O advogado disse ainda que no Direito Penal não cabe o julgamento de atos de gestão nem tão pouco as «críticas negativas ou positivas» dessa gestão, mas tão-somente «a relevância criminal dos factos», que considerou não estar preenchida. O mesmo defendeu o advogado de Manuel Santos Silva, para quem a acusação teve «motivação política», comparando-a a um «jogo de Lego» em que as mesmas peças podem construir «coisas diferentes». Referindo que os factos são verdadeiros, negou a motivação lesiva apontada pela acusação e, como tal, pediu a absolvição dos dois arguidos. A leitura da sentença está marcada para 11 de julho, às 14 horas.
Caso remonta a 2007
Em causa neste julgamento está a suspensão do processo que opunha a autarquia a familiares de Santos Silva por causa de um terreno no Canhoso. O acordo entre as duas partes terá ignorado o processo judicial em que a mulher e a cunhada de Manuel Santos Silva já tinham sido condenadas a pagar 265 mil euros, acrescidas de juros de cerca de 75 mil euros, que à data estavam perto dos 100 mil euros.
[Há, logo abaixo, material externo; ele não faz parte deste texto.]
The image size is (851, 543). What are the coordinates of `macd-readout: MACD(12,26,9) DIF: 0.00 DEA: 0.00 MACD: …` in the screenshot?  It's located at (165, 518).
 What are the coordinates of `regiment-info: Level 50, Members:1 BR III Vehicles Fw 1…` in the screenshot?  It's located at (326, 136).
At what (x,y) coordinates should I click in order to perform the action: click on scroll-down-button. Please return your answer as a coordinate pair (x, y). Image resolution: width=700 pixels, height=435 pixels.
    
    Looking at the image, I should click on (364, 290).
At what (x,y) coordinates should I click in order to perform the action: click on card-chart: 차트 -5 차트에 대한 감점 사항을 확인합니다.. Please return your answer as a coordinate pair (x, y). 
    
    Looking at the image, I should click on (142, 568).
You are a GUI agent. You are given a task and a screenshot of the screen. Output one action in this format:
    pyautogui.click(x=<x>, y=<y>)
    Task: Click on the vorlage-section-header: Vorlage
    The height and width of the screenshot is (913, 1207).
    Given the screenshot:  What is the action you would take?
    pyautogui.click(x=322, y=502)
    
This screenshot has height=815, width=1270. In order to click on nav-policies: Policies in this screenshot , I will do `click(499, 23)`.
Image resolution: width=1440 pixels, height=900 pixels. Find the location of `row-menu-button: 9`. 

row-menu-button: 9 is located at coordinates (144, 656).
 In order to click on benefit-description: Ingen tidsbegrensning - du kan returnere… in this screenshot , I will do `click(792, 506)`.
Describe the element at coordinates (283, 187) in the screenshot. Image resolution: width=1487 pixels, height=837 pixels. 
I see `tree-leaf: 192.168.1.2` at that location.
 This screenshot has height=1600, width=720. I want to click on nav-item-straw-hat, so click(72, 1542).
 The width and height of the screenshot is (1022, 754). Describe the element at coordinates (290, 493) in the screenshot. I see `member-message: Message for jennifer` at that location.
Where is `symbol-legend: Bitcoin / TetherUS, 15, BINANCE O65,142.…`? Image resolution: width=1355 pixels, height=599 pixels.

Um valor que era mais do dobro do que aquele que a autarquia aceitou receber – um prédio avaliado em 119 mil euros e mais uma verba monetária de 13 mil euros.
Tudo começou em 2007, quando a autarquia covilhanense, então liderada por Carlos Pinto, moveu um processo contra Teresa Oliveira Silva, esposa do antigo reitor da UBI, e a cunhada Rosa Oliveira Cruz por incumprimento contratual das familiares de Santos Silva que, perante o interesse em lotear um terreno no Canhoso, tinham em contrapartida que construir num dos prédios a futura sede da Junta de Freguesia. O acordo foi aceite pelas partes, mas o terreno foi loteado sem que o espaço para a sede da Junta tivesse sido cedido. A Câmara acabou por construir o edifício noutro local, numa empreitada que alegadamente custou cerca de 265 mil euros.
Já em 2013 Teresa Oliveira Silva e Rosa Oliveira Cruz foram condenadas a ressarcir a autarquia pelo incumprimento do acordado e recorreram para o Tribunal da Relação de Coimbra, que confirmou a decisão da primeira instância, mas a sentença foi alvo de recurso para o Supremo Tribunal de Justiça. Segundo a acusação, já depois de Vítor Pereira ter assumido a presidência da Câmara e Manuel Santos Silva a presidência da Assembleia Municipal, a Câmara suspendeu a ação que estava no Supremo e as partes diligenciaram um acordo extrajudicial. Dado o cargo que Manuel Santos Silva, representante das proprietárias – a ainda que tivesse deixado de ser mencionado formalmente como tal –, passou a ocupar, o MP considera que tinha um «acesso privilegiado» ao desenrolar do processo, concluindo que «procederam pois os dois arguidos em conjugação de esforços e intenções, de forma concertada».
A acusação considerou ainda que existiu uma «clara violação dos princípios de isenção, imparcialidade, defesa de interesse público e de boa administração dos dinheiros públicos» e acrescentava que Vítor Pereira também não exigiu qualquer contrapartida negocial para que as intervenientes no processo desistissem de uma ação judicial que entretanto também tinham interposto contra o município e na qual reclamavam o pagamento de quase 400 mil euros.